UN AMOR DE VERANO
Durante
más de treinta años, cada mes de Agosto, le busqué con la mirada por cada
rincón del pueblo donde nos conocimos.
No me obsesionaba en absoluto, porque, entre otras
cosas, nunca hubo promesas de continuidad,
pero sentía la necesidad de volverlo a ver y saber como le había tratado
la vida. Si había sido feliz, si había formado una familia o había seguido con
su idea firme de no compartir su vida con nadie, si su pelo era blanco como el mío
y su cara había envejecido también o seguía manteniendo sus facciones firmes.
Yo pensaba en el como en el joven de veintitrés años que me miraba desde la barra del bar y me
sonreía seductor, hasta que unos momentos antes de irme se adelantó y ya en la
calle me dijo que me invitaba a dar un paseo, yo acepté y desde ese momento no
nos separamos en todas las vacaciones. Surgió entre nosotros un torbellino de
sensaciones, cada vez que me cogía la
mano saltaban chispas y cuando me besaba perdía la noción del tiempo, nada ni
nadie importaba mas que nosotros.
Andrés
conocía bien todos los rincones Cazorla. El había nacido allí y cada verano
volvía cuando acababan las clases en la universidad.
Una noche
me llevó a un lugar apartado del pueblo para ver las estrellas fugaces. Cada
vez que veíamos una pedíamos un deseo y entre risas y miradas cómplices pasamos toda la noche. Nos
quedamos dormidos y nos despertaron los primeros rayos de sol del amanecer.
Otro día
me llevó a la sierra. Salimos de noche del pueblo con apenas unos bocadillos y
algo de agua. Caminamos durante muchas horas, yo no notaba el cansancio porque
a su lado todo era mágico, hasta lo más mundano. De madrugada hacia mucho frío
y me llevó a un refugio donde descansamos un poco. A media mañana llegamos a un
lugar fantástico, el río Borosa. Nos bañamos en una poza que tenía varios
metros de profundidad, las aguas cristalinas del río invitaban a sumergirse. Al
salir tirité de frío, el me rodeo con su cuerpo. Esa noche la pasamos en una
especie de cabaña abandonada, parecíamos dos aventureros en busca de la
experiencia de su vida.
Al día
siguiente ya tenía un nuevo plan. Me llevó a bailar reggae a una discoteca,
pasamos la velada bailando, bebiendo, hablando y riendo.

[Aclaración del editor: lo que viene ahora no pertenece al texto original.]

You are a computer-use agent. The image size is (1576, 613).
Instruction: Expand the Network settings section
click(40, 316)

De madrugada estábamos
hambrientos, me susurró al oído que lo siguiera, salimos a la calle, hacía
fresco y el ambiente olía a jazmín, caminamos un trecho hasta llegar a un
huerto donde un ciruelo y una higuera nos esperaban cargados de frutos maduros
y deliciosos. Comimos hasta hartarnos, después nos acurrucamos hasta casi
quedarnos dormidos, de nuevo los rayos del sol nos despertaron.

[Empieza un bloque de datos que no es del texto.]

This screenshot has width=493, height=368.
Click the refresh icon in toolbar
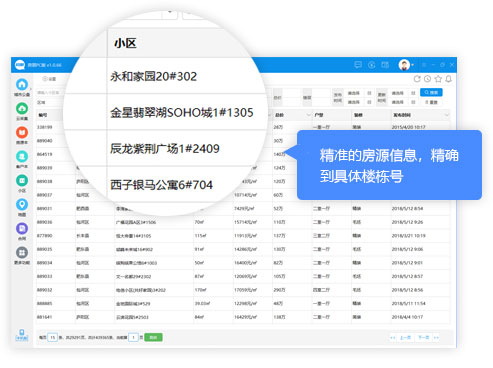pos(417,79)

No hubo ni un solo día de aquel verano que
Andrés no me sorprendiera. Era un chico maravilloso y yo acabé por enamorarme.
En ningún momento se lo dije ni el mí tampoco. No necesitábamos expresar con
palabras lo que sentíamos.
Las
vacaciones, como todo en esta vida, llegaron a su fin. Sin darnos cuenta habíamos
vivido uno de los veranos más intensos de nuestras vidas. No hubo, en la
despedida, promesas de continuidad a nuestra relación, ni intercambio de teléfonos.
Antes de
subir al autobús me susurró que nunca me olvidaría.
Mientras me alejaba me miraba muy serio, como no lo había
hecho en todos los días que habíamos pasado juntos, su mirada ocultaba algo que
yo desconocía y no podía interpretar.
El tiempo
fue pasando inexorable y no volvimos a vernos más.
Nuestras miradas
se cruzaron, por fin un instante aquel
verano, después de treinta años. Sentí un
desasosiego y supe entonces que había
mantenido intacto el recuerdo de aquel
amor.
Noté su mirada fría, distante y en unos segundos se rompió la magia que
envolvió durante tantos años aquel recuerdo de un amor de verano. Por unos instantes quise
pensar que no era él, que la distancia y los años habían transformado su cara,
su expresión. Apenas sonrió lo vi claramente, pues una mueca que pretendía simular una
sonrisa dejó al descubierto unos
incisivos prominentes que en otro tiempo adoré y ese día me decepcionaron.
Volvimos
a cruzar la mirada y el bajó la cabeza como queriéndome decir que nada de mi le
interesaba. Salió del bar de espaldas a mí, un sabor amargo recorrió mi
garganta y en unos momentos se deshizo la ilusión que cada verano, con
impaciencia esperé.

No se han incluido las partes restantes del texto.